_WORK TASK_. Please return only the lines from the one showing "622x304 pixels. At" to the end of the entries, keeping both ends and dropping every picture.

(SOURCE MATERIAL begins)

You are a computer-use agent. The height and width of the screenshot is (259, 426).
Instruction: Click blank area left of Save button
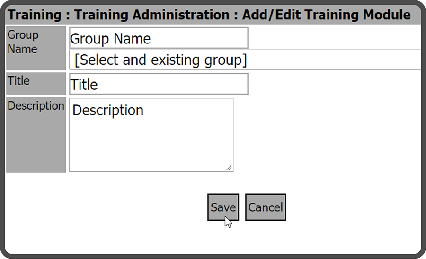[x=118, y=207]
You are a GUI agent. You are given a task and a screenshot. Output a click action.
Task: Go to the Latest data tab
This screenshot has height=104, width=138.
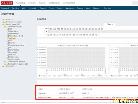click(32, 8)
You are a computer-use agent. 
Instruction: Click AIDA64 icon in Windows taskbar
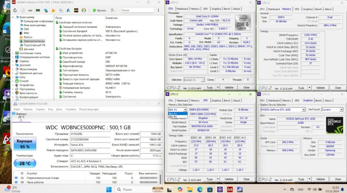pyautogui.click(x=230, y=190)
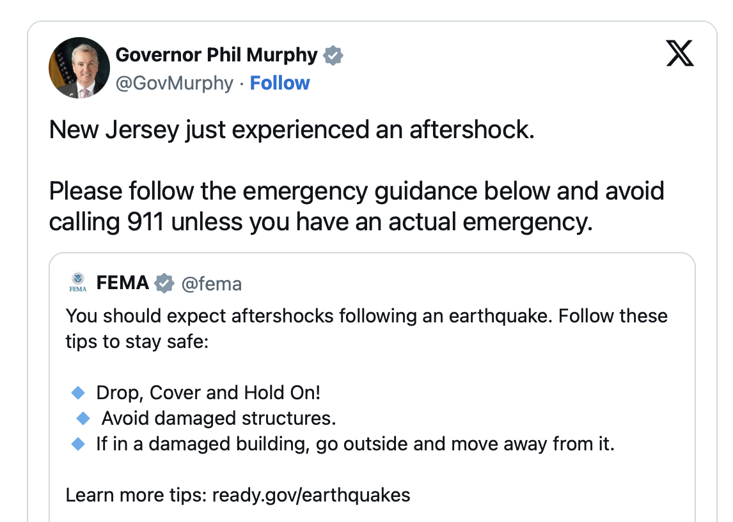The height and width of the screenshot is (522, 733).
Task: Open the @GovMurphy handle link
Action: coord(174,83)
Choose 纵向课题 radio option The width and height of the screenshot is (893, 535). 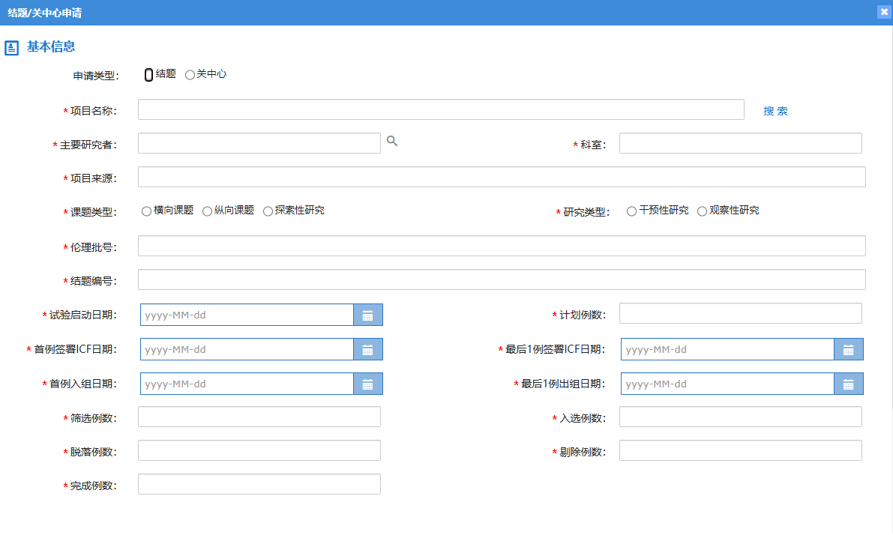coord(207,211)
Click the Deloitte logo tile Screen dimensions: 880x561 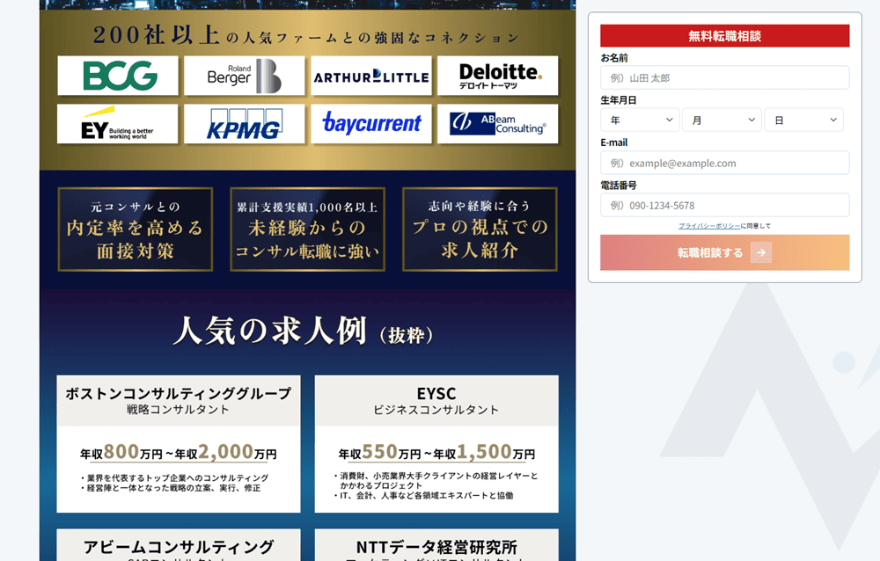click(x=497, y=76)
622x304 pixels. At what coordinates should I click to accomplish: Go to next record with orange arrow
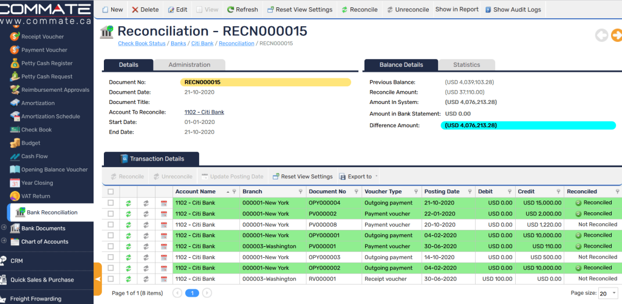point(617,36)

(SOURCE MATERIAL ends)

_RESPONSE TO THIS TASK_.
622x304 pixels. At what coordinates should I click to accomplish: Go to next record with orange arrow
point(617,36)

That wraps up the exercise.